§ **TASK INSTRUCTIONS**
The entries below should be copied exactly and completely.
-----
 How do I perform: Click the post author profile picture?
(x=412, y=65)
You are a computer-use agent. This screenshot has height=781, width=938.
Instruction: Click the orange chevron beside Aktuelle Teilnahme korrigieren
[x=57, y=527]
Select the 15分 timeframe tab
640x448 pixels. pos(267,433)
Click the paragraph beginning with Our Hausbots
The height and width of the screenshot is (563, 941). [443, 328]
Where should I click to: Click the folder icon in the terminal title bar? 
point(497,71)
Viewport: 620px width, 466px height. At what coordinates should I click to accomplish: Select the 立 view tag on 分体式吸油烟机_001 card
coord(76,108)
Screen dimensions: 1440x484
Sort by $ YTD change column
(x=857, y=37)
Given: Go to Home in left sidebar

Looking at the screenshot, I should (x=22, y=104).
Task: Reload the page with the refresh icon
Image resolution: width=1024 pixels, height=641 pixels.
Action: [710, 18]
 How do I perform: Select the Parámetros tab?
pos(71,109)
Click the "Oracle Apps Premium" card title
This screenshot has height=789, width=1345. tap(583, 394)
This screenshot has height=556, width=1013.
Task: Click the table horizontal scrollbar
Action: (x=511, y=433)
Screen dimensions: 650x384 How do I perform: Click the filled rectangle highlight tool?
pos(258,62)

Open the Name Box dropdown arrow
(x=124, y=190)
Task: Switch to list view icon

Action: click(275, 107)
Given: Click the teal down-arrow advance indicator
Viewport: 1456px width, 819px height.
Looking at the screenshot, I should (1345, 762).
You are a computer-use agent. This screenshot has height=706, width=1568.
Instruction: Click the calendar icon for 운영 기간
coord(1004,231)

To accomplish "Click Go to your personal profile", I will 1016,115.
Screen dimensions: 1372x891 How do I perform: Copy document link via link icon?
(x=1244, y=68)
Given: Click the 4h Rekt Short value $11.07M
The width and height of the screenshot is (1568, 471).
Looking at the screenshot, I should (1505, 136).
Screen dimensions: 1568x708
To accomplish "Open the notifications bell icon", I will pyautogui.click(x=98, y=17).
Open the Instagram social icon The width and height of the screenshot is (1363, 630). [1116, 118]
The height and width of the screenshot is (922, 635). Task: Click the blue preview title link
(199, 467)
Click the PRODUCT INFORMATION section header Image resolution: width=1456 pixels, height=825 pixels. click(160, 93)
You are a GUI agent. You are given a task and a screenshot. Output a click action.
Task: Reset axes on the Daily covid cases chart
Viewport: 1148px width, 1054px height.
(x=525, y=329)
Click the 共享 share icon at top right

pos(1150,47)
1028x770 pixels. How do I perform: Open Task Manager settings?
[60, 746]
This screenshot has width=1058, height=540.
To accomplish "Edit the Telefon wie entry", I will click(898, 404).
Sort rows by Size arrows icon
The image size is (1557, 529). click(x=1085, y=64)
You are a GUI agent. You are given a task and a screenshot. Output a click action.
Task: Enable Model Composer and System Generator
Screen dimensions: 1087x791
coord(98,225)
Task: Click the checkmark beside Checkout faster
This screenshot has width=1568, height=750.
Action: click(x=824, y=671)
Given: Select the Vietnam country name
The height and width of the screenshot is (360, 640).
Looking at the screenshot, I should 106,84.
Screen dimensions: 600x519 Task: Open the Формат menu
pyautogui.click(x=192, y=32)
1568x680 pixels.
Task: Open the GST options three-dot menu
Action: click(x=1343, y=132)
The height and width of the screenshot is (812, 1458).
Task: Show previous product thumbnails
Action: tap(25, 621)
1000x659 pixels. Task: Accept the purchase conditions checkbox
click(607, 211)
-----
§ **ANSWER FOR THE TASK**
 How do I perform: Click the post author profile picture?
(x=412, y=65)
You are a computer-use agent. This screenshot has height=781, width=938.
Instruction: Click the orange chevron beside Aktuelle Teilnahme korrigieren
[x=57, y=527]
Select the 15分 timeframe tab
640x448 pixels. pos(267,433)
Click the paragraph beginning with Our Hausbots
The height and width of the screenshot is (563, 941). [443, 328]
Where should I click to: Click the folder icon in the terminal title bar? 
point(497,71)
Viewport: 620px width, 466px height. At what coordinates should I click to accomplish: Select the 立 view tag on 分体式吸油烟机_001 card
coord(76,108)
Screen dimensions: 1440x484
Sort by $ YTD change column
(x=857, y=37)
Given: Go to Home in left sidebar

Looking at the screenshot, I should (x=22, y=104).
Task: Reload the page with the refresh icon
Image resolution: width=1024 pixels, height=641 pixels.
Action: [710, 18]
 How do I perform: Select the Parámetros tab?
pos(71,109)
Click the "Oracle Apps Premium" card title
This screenshot has height=789, width=1345. tap(583, 394)
This screenshot has height=556, width=1013.
Task: Click the table horizontal scrollbar
Action: (x=511, y=433)
Screen dimensions: 650x384 How do I perform: Click the filled rectangle highlight tool?
pos(258,62)

Open the Name Box dropdown arrow
(x=124, y=190)
Task: Switch to list view icon

Action: click(275, 107)
Given: Click the teal down-arrow advance indicator
Viewport: 1456px width, 819px height.
Looking at the screenshot, I should (1345, 762).
You are a computer-use agent. This screenshot has height=706, width=1568.
Instruction: Click the calendar icon for 운영 기간
coord(1004,231)

To accomplish "Click Go to your personal profile", I will 1016,115.
Screen dimensions: 1372x891 How do I perform: Copy document link via link icon?
(x=1244, y=68)
Given: Click the 4h Rekt Short value $11.07M
The width and height of the screenshot is (1568, 471).
Looking at the screenshot, I should (1505, 136).
Screen dimensions: 1568x708
To accomplish "Open the notifications bell icon", I will pyautogui.click(x=98, y=17).
Open the Instagram social icon The width and height of the screenshot is (1363, 630). [1116, 118]
The height and width of the screenshot is (922, 635). Task: Click the blue preview title link
(199, 467)
Click the PRODUCT INFORMATION section header Image resolution: width=1456 pixels, height=825 pixels. click(160, 93)
You are a GUI agent. You are given a task and a screenshot. Output a click action.
Task: Reset axes on the Daily covid cases chart
Viewport: 1148px width, 1054px height.
(x=525, y=329)
Click the 共享 share icon at top right

pos(1150,47)
1028x770 pixels. How do I perform: Open Task Manager settings?
[60, 746]
This screenshot has width=1058, height=540.
To accomplish "Edit the Telefon wie entry", I will click(898, 404).
Sort rows by Size arrows icon
The image size is (1557, 529). click(x=1085, y=64)
You are a GUI agent. You are given a task and a screenshot. Output a click action.
Task: Enable Model Composer and System Generator
Screen dimensions: 1087x791
coord(98,225)
Task: Click the checkmark beside Checkout faster
This screenshot has width=1568, height=750.
Action: click(x=824, y=671)
Given: Select the Vietnam country name
The height and width of the screenshot is (360, 640).
Looking at the screenshot, I should 106,84.
Screen dimensions: 600x519 Task: Open the Формат menu
pyautogui.click(x=192, y=32)
1568x680 pixels.
Task: Open the GST options three-dot menu
Action: click(x=1343, y=132)
The height and width of the screenshot is (812, 1458).
Task: Show previous product thumbnails
Action: tap(25, 621)
1000x659 pixels. Task: Accept the purchase conditions checkbox
click(607, 211)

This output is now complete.